◆ Perintah A: Sebutkan semua masjid di Lombok yang pembangunannya mendapat wakaf tanah dari sang raja, sesuai yang disebut dalam teks tentang Raja AA Gde Ngurah Karangasem.
◆ Perintah B: Dalam teks tentang Raja AA Gde Ngurah Karangasem, siapa yang ditunjuk sebagai perwakilan resmi di Jeddah untuk membantu jamaah haji asal Lombok?
◆ Perintah C: Teruskan teks tentang Raja AA Gde Ngurah Karangasem dari kalimat terakhirnya.

··· Kutipan Sumber ···

08/11/2025
AA Gde Ngurah: Raja Hindu yang Memeluk Umat Islam
Raja terakhir Kerajaan Mataram Lombok, AA Gde Ngurah Karangasem, dikenal sebagai pemimpin bijak yang menanamkan nilai toleransi lintas agama selama 24 tahun pemerintahannya (1870–1894). Di masa kepemimpinannya, umat Islam menikmati kebebasan beribadah yang luas, bahkan di dalam lingkungan istana, sesuatu yang jarang terjadi di masa itu.
Pernikahannya dengan Dende Aminah, seorang perempuan Muslim asal Kalijaga, menjadi simbol harmoni dan penghormatan antarumat beragama.
Catatan para peneliti seperti Henri Chambert-Loir (2013), R Van Eck dalam ‘Schetsen van het eiland Bali’ (1878), dan CJ Leendertz dalam ‘De Debacle van Lombok’ (1894) menunjukkan bahwa sang raja bukan hanya menghormati, tetapi juga melindungi dan memfasilitasi kehidupan umat Islam.
Raja AA Gde Ngurah Karangasem bahkan mewakafkan tanah untuk pembangunan sejumlah masjid di Lombok, termasuk Masjid Cakranegara, Ampenan, Kediri, dan Sesela. Dua di antaranya; Masjid Kediri dan Sesela, masih menyimpan surat wakaf asli hingga hari ini. Ia juga mempermudah proses keberangkatan haji dengan menunjuk Haji Abdul Majid sebagai perwakilan resmi di Jeddah untuk membantu jamaah haji asal Lombok.
Tak berhenti di sana, sang raja turut membangun rumah singgah haji di Mekah, yang diduga menjadi salah satu yang pertama di Nusantara. Dalam urusan pemerintahan, ia menunjuk Sayyid Abdullah sebagai penasihat untuk menjembatani hubungan antara kerajaan dan masyarakat Sasak yang mayoritas Muslim.
Kedekatan raja dengan tokoh-tokoh Islam seperti Guru Bangkol, H. Majid, H. Ali Batu, H. Ahmad Kediri, dan H. Abdul Gafur terekam dalam banyak sumber sejarah. Bahkan, banyak yang meyakini sosok ulama misterius yang diabadikan dalam bentuk patung bersorban di Bale Kambang, Taman Mayura adalah H. Abdul Gafur— sebagai simbol persahabatan lintas keyakinan dan sekaligus pondasi toleransi umat beragama.
Dari garis keturunan sang raja, lahir Datu Pangeran atau Imam Sumantri, cucu sang raja yang memeluk Islam atas restu langsung kakeknya. Sejak kecil, ia belajar mengaji pada TGH Muhammad Yasin dari Kelayu, naik haji di usia 10 tahun, dan berguru pada Guru Bangkol di Praya. Ia dikenal sebagai sosok yang dicintai masyarakat Sasak karena dianggap sebagai jembatan antara dua identitas besar: Sasak dan Bali, Islam dan Hindu.

··· Data Tersimpan ···

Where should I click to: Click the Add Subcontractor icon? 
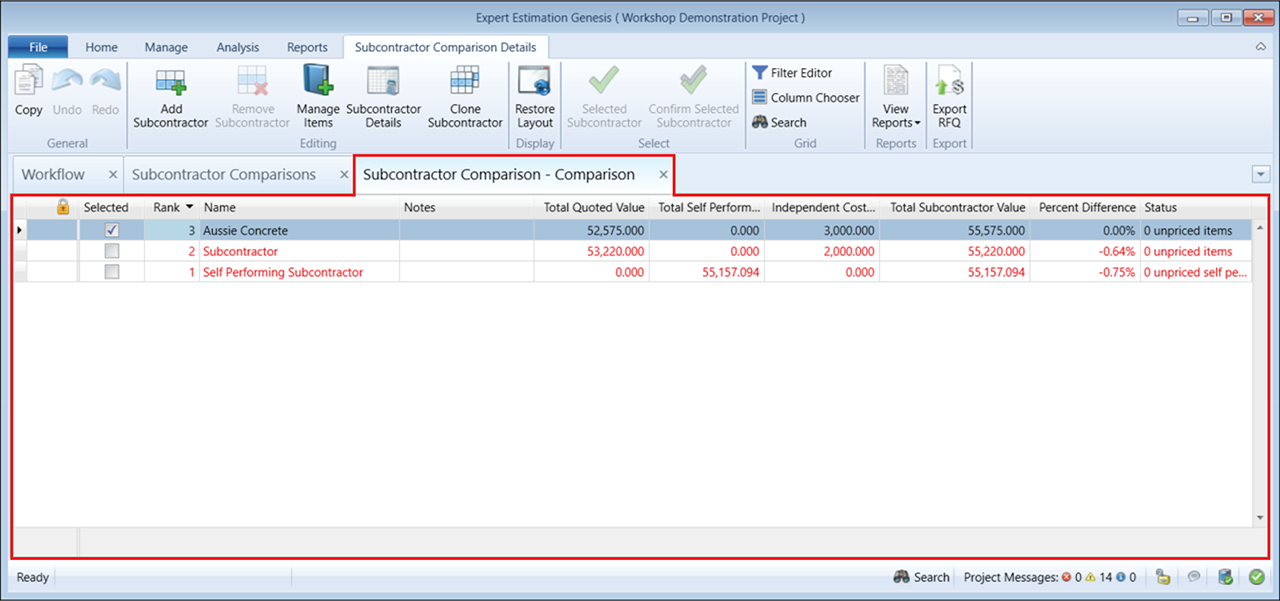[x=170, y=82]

···
··· Data Tersimpan ···

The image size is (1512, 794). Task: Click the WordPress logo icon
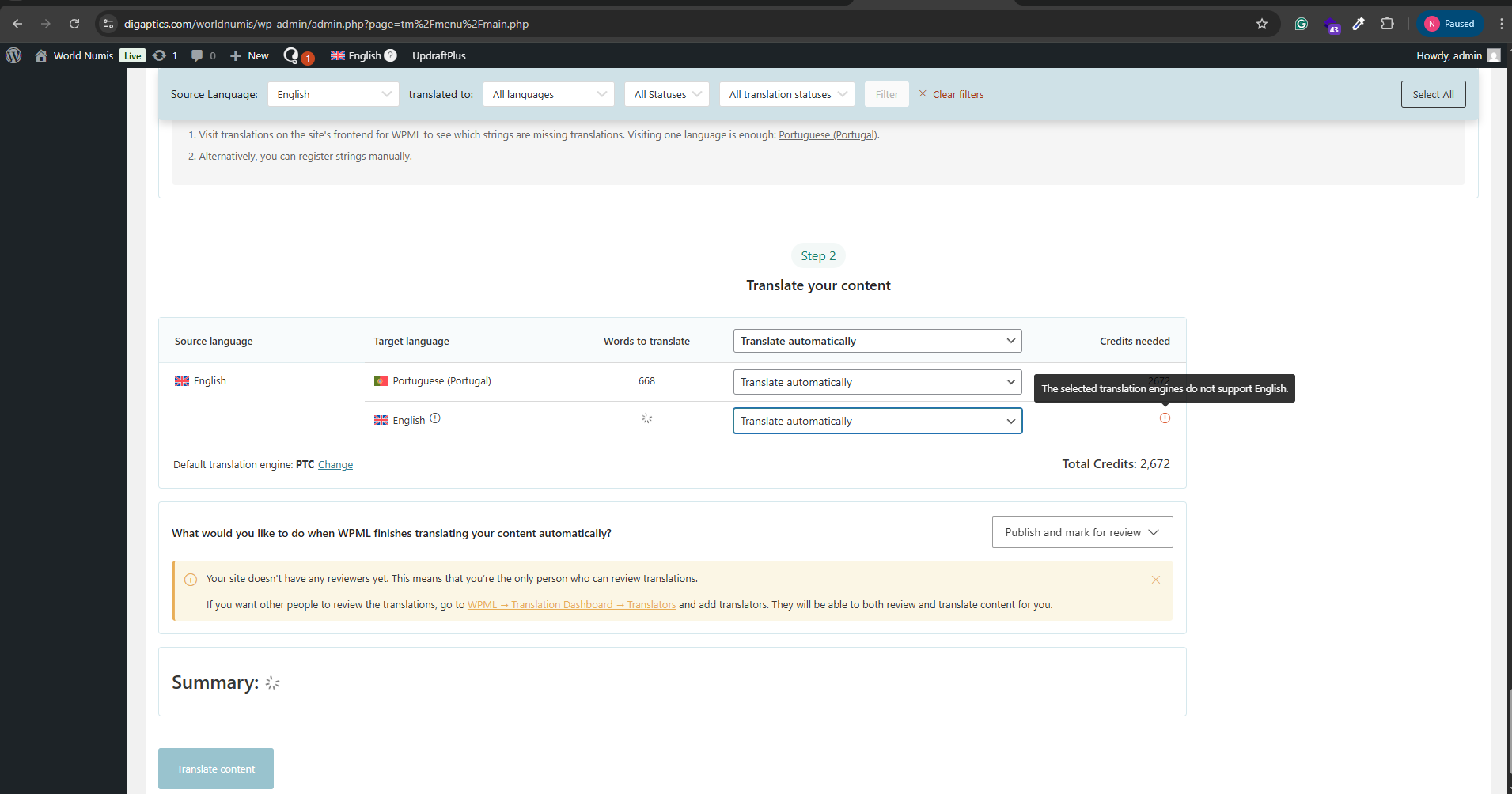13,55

···

◆ Hasil A: Masjid Cakranegara, Masjid Ampenan, Masjid Kediri, dan Masjid Sesela.

◆ Hasil B: Haji Abdul Majid.

◆ Hasil C:
Setelah kekalahan kerajaan pada 1894 dan pengasingan sang raja ke Batavia, Datu Pangeran ikut menanggung nasib pahit. Meski sempat berada di bawah perlindungan Guru Bangkol, ia akhirnya ditangkap Belanda dan diasingkan ke Buitenzorg (Bogor) karena dituduh terlibat dalam pembunuhan Jenderal Van Ham—peristiwa yang, menurut beberapa sumber, justru dilakukan oleh Gusti Ayu Praba, putri raja, bersama Dende Aminah (berdasarkan tulisan Sandy Amaq Rinjani yang merujuk Buku Lombok Abad XIX karya I Gede Parimartha).
Namun tidak sedikit pendapat lainnya yang membantah klaim tersebut, karena berdasarkan catatan Belanda, Jenderal Van Ham tewas akibat tembakan peluru, bukan tikaman belida yang dibawa Gusti Ayu Praba.
Sebagai bagian dari proses politik dan hukum kolonial, Datu Pangeran kemudian menjalani pemeriksaan resmi oleh pemerintah Hindia Belanda di Bogor pada Juli 1895. Arsip rahasia yang kini telah ditemukan dengan kode Mail No. 16542 dan Mail No. 1634/412, menggambarkan bagaimana cucu sang raja duduk di hadapan Residen Batavia, Jonkheer von Schmidt auf Altenstadt, dalam menjalani sidang pemeriksaan rahasia (Proces-Verbaal).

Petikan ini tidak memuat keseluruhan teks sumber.